Exercise objective >> Go through the entries that follow and count every line with the string "volume". Reply with the number only.

Stored data entries:
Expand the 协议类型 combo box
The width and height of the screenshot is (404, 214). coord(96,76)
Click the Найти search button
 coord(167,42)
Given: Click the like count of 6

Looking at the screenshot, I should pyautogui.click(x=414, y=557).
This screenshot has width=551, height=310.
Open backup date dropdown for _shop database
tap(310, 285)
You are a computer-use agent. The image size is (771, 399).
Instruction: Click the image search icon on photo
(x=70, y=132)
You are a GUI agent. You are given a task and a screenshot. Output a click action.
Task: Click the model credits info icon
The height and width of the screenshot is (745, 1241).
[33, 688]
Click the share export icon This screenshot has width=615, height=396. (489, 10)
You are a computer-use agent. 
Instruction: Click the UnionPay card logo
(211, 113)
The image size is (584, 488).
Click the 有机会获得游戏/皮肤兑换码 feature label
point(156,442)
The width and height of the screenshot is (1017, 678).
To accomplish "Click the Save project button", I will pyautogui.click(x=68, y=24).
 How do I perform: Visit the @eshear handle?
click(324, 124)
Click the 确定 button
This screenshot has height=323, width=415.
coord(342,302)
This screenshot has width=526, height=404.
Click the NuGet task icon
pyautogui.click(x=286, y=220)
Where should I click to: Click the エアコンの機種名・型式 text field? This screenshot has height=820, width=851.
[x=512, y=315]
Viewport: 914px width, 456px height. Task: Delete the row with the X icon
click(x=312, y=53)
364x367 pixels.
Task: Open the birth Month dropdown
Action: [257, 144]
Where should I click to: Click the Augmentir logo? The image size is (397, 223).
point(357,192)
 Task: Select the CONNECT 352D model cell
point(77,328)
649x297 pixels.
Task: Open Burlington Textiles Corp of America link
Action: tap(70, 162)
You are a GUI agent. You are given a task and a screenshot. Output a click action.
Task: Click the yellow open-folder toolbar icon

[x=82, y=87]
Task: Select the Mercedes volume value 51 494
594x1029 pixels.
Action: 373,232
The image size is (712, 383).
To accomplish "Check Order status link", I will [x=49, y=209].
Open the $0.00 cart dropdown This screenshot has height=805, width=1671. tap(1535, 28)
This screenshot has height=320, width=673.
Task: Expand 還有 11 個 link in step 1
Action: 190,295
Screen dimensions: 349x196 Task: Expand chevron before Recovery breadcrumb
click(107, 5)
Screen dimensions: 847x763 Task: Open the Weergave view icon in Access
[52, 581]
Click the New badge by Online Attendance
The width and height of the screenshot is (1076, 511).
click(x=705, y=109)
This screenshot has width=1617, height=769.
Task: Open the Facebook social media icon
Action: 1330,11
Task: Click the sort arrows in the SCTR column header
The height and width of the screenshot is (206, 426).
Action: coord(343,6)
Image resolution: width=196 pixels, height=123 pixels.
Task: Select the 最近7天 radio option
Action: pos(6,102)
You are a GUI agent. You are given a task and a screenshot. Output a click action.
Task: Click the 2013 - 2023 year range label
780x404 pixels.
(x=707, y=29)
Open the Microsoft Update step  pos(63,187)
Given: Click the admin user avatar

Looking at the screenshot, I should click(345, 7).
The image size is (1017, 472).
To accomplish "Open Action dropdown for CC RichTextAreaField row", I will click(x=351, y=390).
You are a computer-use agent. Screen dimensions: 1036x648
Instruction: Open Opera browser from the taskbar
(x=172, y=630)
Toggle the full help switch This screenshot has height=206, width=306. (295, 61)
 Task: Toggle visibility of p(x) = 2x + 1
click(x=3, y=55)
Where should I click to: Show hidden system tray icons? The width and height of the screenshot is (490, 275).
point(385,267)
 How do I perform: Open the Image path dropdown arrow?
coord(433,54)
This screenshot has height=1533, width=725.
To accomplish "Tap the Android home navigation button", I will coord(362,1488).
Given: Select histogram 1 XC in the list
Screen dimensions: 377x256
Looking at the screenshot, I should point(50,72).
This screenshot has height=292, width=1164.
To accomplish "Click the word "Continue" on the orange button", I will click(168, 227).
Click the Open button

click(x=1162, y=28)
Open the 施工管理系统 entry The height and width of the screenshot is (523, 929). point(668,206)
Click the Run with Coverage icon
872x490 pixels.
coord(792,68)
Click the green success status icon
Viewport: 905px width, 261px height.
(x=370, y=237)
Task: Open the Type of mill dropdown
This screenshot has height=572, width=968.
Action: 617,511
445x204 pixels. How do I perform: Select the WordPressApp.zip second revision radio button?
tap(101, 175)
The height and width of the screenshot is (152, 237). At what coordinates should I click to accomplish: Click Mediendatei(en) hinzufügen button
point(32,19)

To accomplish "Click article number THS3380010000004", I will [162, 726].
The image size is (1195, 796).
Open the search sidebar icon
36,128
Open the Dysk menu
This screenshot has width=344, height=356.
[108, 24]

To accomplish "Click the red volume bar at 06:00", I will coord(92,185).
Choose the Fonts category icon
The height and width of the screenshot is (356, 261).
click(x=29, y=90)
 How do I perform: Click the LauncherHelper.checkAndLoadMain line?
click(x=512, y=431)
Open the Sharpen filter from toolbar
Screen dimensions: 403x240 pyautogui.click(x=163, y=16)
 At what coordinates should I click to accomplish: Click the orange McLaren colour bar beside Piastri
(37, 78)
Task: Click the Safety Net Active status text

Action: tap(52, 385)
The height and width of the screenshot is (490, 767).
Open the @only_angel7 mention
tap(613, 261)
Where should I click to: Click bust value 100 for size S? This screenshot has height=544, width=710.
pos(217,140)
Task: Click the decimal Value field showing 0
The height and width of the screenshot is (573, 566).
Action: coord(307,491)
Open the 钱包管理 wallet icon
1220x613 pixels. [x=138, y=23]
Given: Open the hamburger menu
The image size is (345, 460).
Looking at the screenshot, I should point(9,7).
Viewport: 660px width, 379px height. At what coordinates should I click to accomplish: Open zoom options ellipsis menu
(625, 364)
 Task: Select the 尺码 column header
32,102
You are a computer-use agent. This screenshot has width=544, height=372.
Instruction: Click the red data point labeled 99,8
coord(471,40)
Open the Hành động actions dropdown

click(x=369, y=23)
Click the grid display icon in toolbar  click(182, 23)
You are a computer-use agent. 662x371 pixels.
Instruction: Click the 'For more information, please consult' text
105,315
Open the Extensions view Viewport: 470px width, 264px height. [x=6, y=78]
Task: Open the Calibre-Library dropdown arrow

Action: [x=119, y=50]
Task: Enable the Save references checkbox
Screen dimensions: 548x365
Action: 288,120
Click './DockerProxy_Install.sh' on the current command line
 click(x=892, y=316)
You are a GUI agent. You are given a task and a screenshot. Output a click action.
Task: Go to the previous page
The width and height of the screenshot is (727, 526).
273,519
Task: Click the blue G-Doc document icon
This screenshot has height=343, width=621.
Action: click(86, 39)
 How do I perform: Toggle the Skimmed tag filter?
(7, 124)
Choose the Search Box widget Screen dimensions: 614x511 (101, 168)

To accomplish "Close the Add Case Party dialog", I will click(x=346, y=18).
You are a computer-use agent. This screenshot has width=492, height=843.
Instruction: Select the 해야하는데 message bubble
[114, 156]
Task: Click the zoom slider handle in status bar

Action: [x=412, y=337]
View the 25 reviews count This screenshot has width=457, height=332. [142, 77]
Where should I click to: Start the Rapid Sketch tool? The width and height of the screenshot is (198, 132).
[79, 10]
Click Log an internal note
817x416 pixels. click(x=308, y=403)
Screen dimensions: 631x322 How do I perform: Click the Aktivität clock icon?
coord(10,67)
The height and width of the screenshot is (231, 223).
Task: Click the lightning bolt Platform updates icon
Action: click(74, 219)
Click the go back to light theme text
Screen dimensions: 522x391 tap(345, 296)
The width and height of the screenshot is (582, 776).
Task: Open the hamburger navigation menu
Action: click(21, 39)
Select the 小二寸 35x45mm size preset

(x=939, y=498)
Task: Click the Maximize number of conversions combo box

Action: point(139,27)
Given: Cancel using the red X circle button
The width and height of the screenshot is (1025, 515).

Exercise answer >> 2